- [Input for this task]:
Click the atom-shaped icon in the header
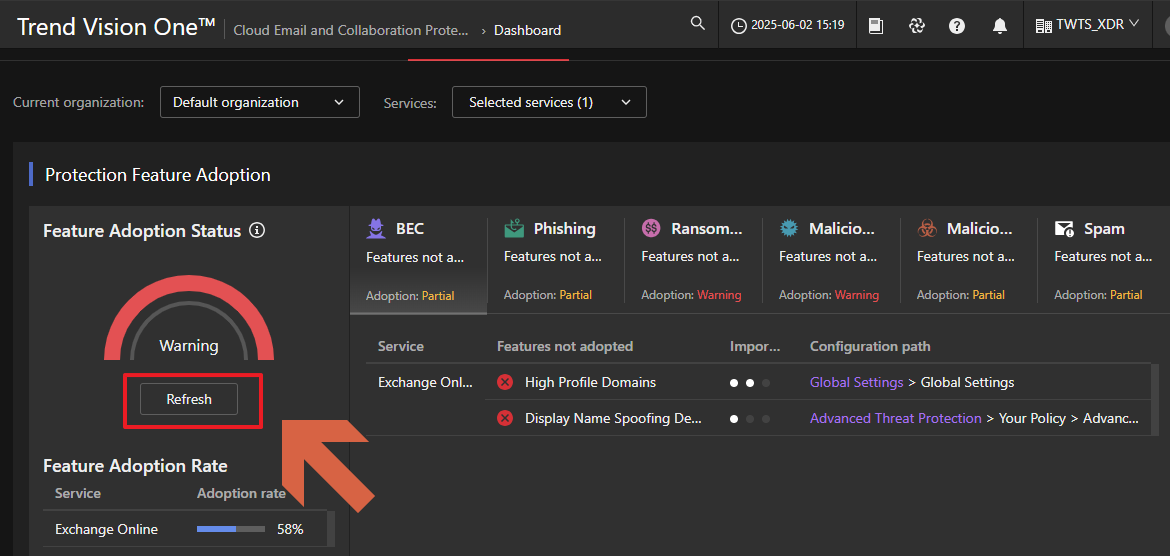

==

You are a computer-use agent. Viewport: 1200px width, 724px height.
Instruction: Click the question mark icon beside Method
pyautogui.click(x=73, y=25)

* * *

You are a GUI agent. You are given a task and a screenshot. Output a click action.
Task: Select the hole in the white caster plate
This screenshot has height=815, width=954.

- [What you are asked to do]:
The task calls for all lines in the entries that hold "width".

- [Answer for this exercise]:
You are a computer-use agent. Viewport: 1200px width, 724px height.
This screenshot has height=815, width=954.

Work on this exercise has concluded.